Task: Extract each line of the records below that contains the word "computer".

Data to process:
BEGIN

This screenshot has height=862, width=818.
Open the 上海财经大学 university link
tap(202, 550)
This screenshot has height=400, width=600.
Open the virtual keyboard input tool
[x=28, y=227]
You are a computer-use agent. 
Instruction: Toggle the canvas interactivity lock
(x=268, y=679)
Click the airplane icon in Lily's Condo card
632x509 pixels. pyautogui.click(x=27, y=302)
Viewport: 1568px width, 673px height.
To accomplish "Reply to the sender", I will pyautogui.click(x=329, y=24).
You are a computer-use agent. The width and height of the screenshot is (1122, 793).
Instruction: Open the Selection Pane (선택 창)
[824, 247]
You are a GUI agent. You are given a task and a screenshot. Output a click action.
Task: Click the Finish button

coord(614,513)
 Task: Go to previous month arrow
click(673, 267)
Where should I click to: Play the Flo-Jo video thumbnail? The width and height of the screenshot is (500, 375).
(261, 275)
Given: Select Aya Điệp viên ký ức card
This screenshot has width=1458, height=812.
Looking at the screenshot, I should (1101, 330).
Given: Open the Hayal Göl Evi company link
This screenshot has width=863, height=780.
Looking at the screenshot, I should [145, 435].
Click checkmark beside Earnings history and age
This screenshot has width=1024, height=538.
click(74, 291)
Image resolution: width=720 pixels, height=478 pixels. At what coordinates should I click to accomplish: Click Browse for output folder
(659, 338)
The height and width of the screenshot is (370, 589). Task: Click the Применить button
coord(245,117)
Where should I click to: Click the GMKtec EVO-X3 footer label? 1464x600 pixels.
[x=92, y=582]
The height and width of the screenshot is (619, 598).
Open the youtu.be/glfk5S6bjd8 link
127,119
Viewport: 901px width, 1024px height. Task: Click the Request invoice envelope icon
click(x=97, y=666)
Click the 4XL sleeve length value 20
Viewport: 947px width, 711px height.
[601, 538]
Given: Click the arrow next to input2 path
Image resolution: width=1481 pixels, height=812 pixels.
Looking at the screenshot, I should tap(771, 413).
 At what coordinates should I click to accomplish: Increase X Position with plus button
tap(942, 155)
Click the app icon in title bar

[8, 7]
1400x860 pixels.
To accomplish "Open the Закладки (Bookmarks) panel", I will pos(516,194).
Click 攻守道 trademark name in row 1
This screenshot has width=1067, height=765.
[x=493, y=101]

END

Result below:
You are a computer-use agent. 
You are a computer-use agent. The width and height of the screenshot is (1122, 793).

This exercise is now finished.